Both predator and prey end up in Tadoussac. The Frontiersman holes up under a porch with a family of raccoons. Joseph sets up a surveillance post in a front bumper custom-built for one of the Frontiersman’s Raptors at the local Ford dealership. The trap is set for when the Frontiersman claims his new wheels.
Meanwhile, the Frontiersman’s priority is not the mega-beast gas-guzzler, but scrounging around garbage cans at the beach for something to eat. It is then that he spots two boats full of American tourists harassing two copulating blue whales. In an effort to protect the huge amorous mammals, he begins throwing rocks at the boats.
Learning that the Frontiersman is obsessed with saving the whales, Joseph reads up on the species and discovers that a single whale eats three tons of krill a day. Joseph’s plan is crystal clear: lure the whales to a specific spot, and the Frontiersman will show his hand there. So, Joseph gets the Premier of Quebec to have five hundred tons of shrimp dumped in the St. Lawrence to attract the whales and their protector. What Joseph doesn’t know is that the Premier will also be coming to Tadoussac, as will Prime Minister Trudeau who has invited the American and Chinese presidents to attend a weekend commemoration of the destruction of Quebec-slash-whale-watching cruise. And Vladimir Putin manages to horn in on the big event.
At this point, we will leave it to the reader’s imagination what happens next when the Frontiersmen and whales cross paths with these global leaders, with the relentless Joseph in hot pursuit.

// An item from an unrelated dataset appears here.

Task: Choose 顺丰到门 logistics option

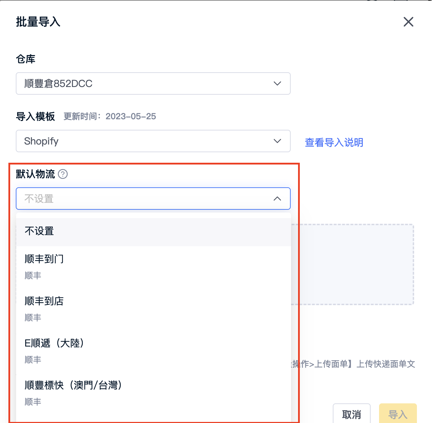Action: [x=154, y=267]
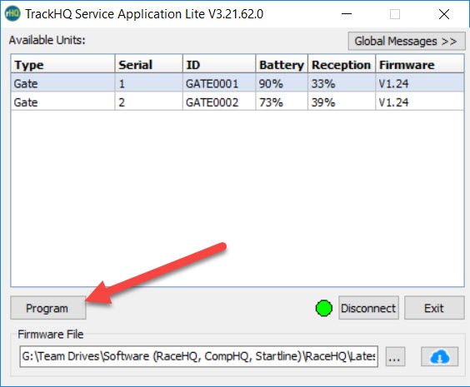Exit the service application
Image resolution: width=470 pixels, height=387 pixels.
434,308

The Whale Watcher’s Guide to the Apocalypse has to be one of the most is engaging novels coming out of Canada in some time. Replete with twists and turns and endowed with a protagonist who is a caricature of the craziest and, perhaps, yuckiest characteristics of Canadians, first-time novelist Lewis Evans hilariously lampoons his countrymen non-stop. It is a fun, fast read, but with some graphic passages not recommended for the faint of heart.
A Whale Watcher’s Guide to the Apocalypse will be published and released by Deux Voiliers Publishing in May 2023.